NEW YORK LAWS AID CRAFT BREWERS WHILE MASSACHUSETTS LEGISLATURE IDLES

On August 6, 2012, The Brewer’s Association reported that there are now more breweries in the United States than any time since 1887, and that 97% of those breweries are classified as small “craft brewers.”  Clearly, craft brewing is becoming one of those hot “emerging businesses” that state legislatures everywhere try to attract for their job and tax growth potential.  In this regard, New York’s law makers are clearly out-hustling their Massachusetts’ brethren.
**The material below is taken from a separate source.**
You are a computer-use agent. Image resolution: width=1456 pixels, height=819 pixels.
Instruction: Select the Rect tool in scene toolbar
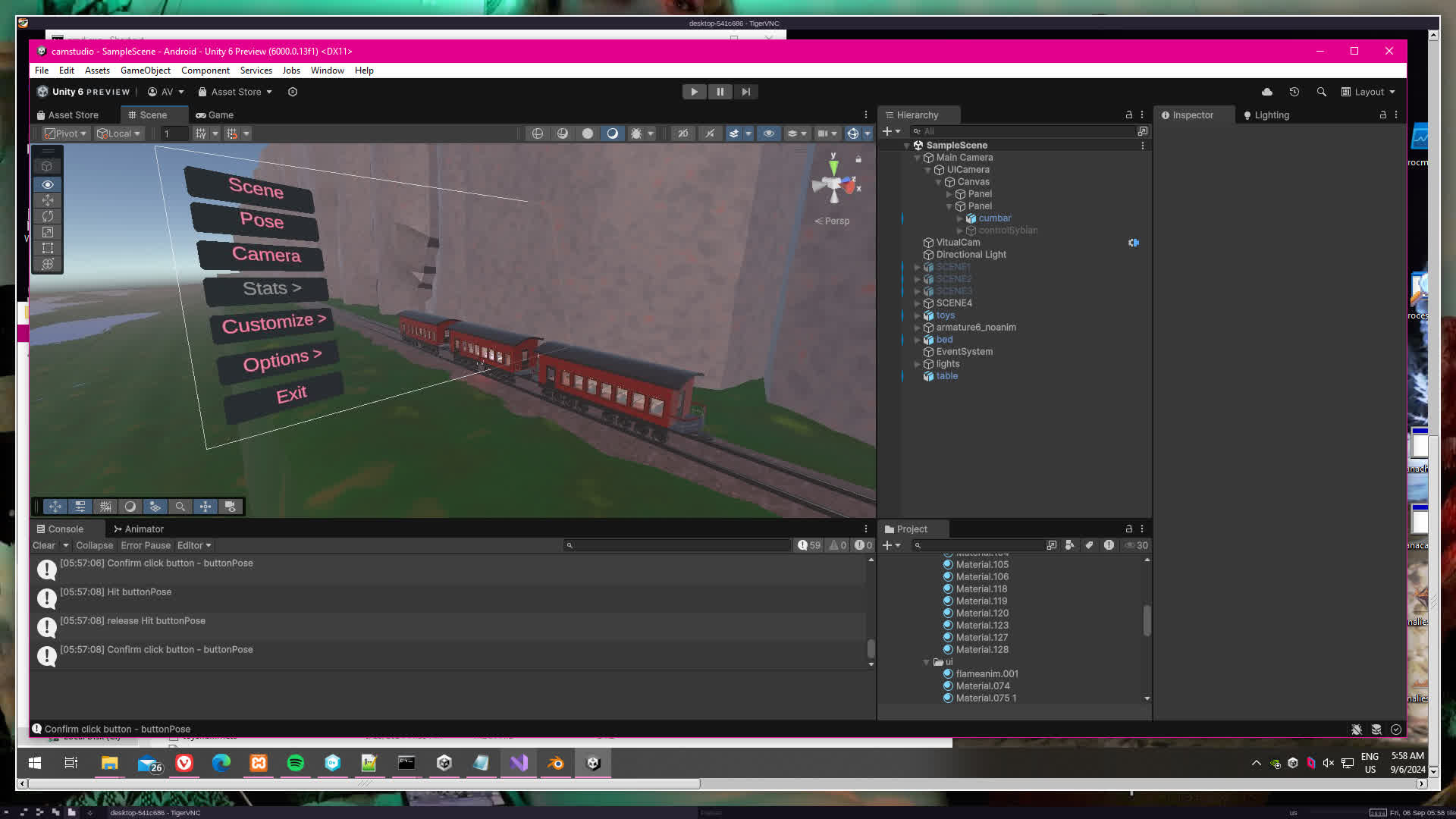pyautogui.click(x=48, y=248)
In July 2012, Governor Cuomo of New York signed into law legislation that exempted small breweries from paying an annual brand label fee; that provided in-state small brewers a 14 cent per gallon tax credit against their income tax; and that created a new “farm brewery” license that allows small breweries to, among other things, ship their product directly to retailers on a showing that only 20% of the brewery’s ingredients are produced in New York.  The purpose of the legislation was to “strengthen and expand New York’s local craft brewery business,” which includes approximately 90 operating breweries.

Further, this past week, Governor Cuomo signed a law that exempts small and mid-sized breweries from the State’s franchise law which prohibits manufacturers of alcoholic beverages from terminating their wholesaler once that wholesaler has distributed a particular brand.  As with many “franchise states,” including Massachusetts, a winery, distillery or brewery that distributed a brand through a New York wholesaler could not terminate that relationship unless certain exigent conditions existed.  Under the new legislation in New York, a small brewery is now allowed to terminate a wholesaler for any reason provided that the wholesaler is paid “market value” for the loss of its former brand(s).

In Massachusetts, however, the recent Legislative Session has ended without any significant tax incentives being extended or tailored to the local craft brewing business industry.  Moreover, a House Bill that would have amended the current Massachusetts General Law, Chapter 138, Section 25E, the law prohibiting a manufacturer’s termination of a wholesaler, died “on the vine” when it was sent back for further “study.”  The proposed bill (H. Bill 1897) entitled “An Act Relative to Small Breweries” would have specifically exempted the “small brewer relationship” from Section 25E’s prohibition against terminating a wholesaler, and would have allowed small breweries to buy their way out of troublesome wholesaler relationships.  It was essentially the same change in the law passed in New York and a change in the law endorsed by the Rob Martin, President of the Massachusetts Brewers Guild.  The idea, however, presumably requires further “study.”

“Wait till next year,” a once common phrase that is becoming common again when it comes to watching New Yorkers out-hustle the locals, seems to aptly characterize the Massachusetts Legislature when the 55 or so local breweries look for a little help in growing a good thing.  The Legislature formally reconvenes in January, 2013.